Digital micromirror device application for inline characterization of solar cells by tomographic light beam-induced current imaging

Abstract

Light Beam-Induced Current (LBIC) imaging is a well-known characterization technique for solar cells, which allows to detect regions of low crystal quality. In this paper a fast, robust and reliable LBIC system is proposed by the use of digital micromirror device (DMD). The LBIC technique is usually performed by point-by-point mechanical sample scanning under a laser spot or by laser scanning, which leads to a measurement time of at least several minutes. In this proposed system with DMD, a new technique is introduced, in which a solar cell is scanned from different angles by a light-line instead of a light-spot. The obtained photocurrent data from these scans are used to reconstruct an LBIC image by using tomography principles. This leads to a lower number of measurements compared to any point scan method. This method helps in reducing measurement time and makes LBIC a fast characterization tool capable for inline investigations.

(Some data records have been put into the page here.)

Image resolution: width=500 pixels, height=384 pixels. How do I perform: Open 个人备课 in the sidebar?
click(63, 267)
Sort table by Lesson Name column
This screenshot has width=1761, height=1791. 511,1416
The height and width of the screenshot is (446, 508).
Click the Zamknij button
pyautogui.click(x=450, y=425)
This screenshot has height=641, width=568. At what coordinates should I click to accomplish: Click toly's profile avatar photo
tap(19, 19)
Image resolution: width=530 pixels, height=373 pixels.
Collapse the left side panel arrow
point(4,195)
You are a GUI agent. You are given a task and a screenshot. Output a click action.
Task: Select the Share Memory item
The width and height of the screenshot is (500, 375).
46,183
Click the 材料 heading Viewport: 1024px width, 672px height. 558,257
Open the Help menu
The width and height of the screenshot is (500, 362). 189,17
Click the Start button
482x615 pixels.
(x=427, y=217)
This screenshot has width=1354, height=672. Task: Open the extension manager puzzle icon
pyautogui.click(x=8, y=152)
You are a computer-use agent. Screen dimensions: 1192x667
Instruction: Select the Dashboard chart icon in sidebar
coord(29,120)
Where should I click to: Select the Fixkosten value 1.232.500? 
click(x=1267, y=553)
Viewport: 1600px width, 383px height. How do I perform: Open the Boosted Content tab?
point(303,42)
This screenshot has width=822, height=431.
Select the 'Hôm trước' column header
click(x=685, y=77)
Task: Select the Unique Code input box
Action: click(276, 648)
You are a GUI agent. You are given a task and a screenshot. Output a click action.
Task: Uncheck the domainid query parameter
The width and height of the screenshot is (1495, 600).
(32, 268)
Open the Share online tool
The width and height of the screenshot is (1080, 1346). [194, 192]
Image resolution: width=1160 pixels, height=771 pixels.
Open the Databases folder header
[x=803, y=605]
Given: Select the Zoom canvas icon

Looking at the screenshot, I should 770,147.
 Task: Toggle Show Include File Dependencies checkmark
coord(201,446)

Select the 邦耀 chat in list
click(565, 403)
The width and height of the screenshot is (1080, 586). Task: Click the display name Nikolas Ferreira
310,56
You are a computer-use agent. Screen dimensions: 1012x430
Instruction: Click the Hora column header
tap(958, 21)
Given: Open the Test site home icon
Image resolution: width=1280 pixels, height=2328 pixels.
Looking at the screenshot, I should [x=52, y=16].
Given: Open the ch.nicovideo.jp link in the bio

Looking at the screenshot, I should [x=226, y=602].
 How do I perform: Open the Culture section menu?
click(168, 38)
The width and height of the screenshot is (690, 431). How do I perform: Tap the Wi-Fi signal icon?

Light-line scans over the cell from different angles are realized by a digital micromirror device (DMD) and its parallel interface controller. The DMD provides a fast solution for line-scanning the cell at speed up to 4 kHz, leading to a measure time of a few tens of seconds for a 256x256 pixel image. Since there are no moving parts involved in this setup, it is a robust and compact system, which will be ideal for the field environment and inline characterization.